Une enquête nationale sur les loteries aux États-Unis a révélé que les détaillants de billets de loterie sont concentrés de manière disproportionnée dans les communautés pauvres dans presque tous les États.
L'enquête, menée par le Howard Center for Investigative Journalism - organisme dédié au journalisme d'investigation - à l'Université du Maryland, prouve que, à travers les jeux de hasard, un transfert massif de richesses a lieu des communautés à faible revenu vers de puissantes multinationales.
L'industrie de la loterie est dominée par deux sociétés privées: International Game Technology PLC, basée au Royaume-Uni, et Scientific Games Holdings LP, une société canadienne.
Autrefois rares, les loteries sont désormais présentes dans 45 des 50 États américains. Stimulées par plus d'un demi-milliard de dollars de dépenses publicitaires annuelles, les ventes de billets de loterie sont passées de 47 à 82 milliards de dollars depuis 2005, selon le World Lottery Almanac 2022, un baromètre publié par La Fleur. Dans 10 États, les loteries génèrent plus de revenus que les impôts sur les sociétés.
Dans la grande majorité des États, les points de vente de billets de loterie sont concentrés de manière disproportionnée dans les communautés ayant des niveaux d'éducation et de revenu inférieurs et des taux de pauvreté plus élevés, avec des populations plus importantes de Noirs et d'Hispaniques.
L'enquête a également révélé que l'une des principales promesses des loteries, à savoir que les bénéfices générés par les jeux de hasard sont utilisés pour financer les écoles, n'est qu'un tissu de mensonge.
Bien au contraire, les loteries aggravent souvent les inégalités existantes en transférant plus de ressources vers les districts scolaires les plus nantis, loin des quartiers où la plupart des billets sont vendus.
Un marché de dupes
Pour chaque dollar dépensé pour acheter un billet de loterie, les joueurs subissent une perte de 35 centimes, soit plus du tiers de leur participation. Ces pertes - évaluées à 29 milliards de dollars par an au niveau national - sont la raison d'être des loteries.
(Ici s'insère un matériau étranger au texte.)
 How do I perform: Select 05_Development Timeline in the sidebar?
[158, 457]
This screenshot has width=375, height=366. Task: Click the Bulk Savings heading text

Dans l'imaginaire populaire, la loterie est financée par des personnes qui dépensent quelques dollars en passant pour un billet lorsque le gros est important. En réalité, plus des deux tiers des billets vendus concernent des tickets à gratter instantanés dont le prix varie de 1 à 50 dollars l'unité. Plus choquant: une minorité de joueurs accros est responsable de la plupart de ces achats.
Selon une étude datant de 1999, il s'agit pour la plupart de Noirs qui n'ont pas fait de longues études. Les Afro-Américains dépensaient, en moyenne, près de cinq fois plus que les Blancs en billets de loterie.
Certains États, comme le Massachusetts, ont pris conscience de l'importance des joueurs accros. Une étude de 2016 commanditée par la loterie a montré que les 10 % de joueurs les plus assidus représentent environ 40 % des ventes. Ils dépensent environ 200 dollars par semaine dans l'achat de tickets de loterie.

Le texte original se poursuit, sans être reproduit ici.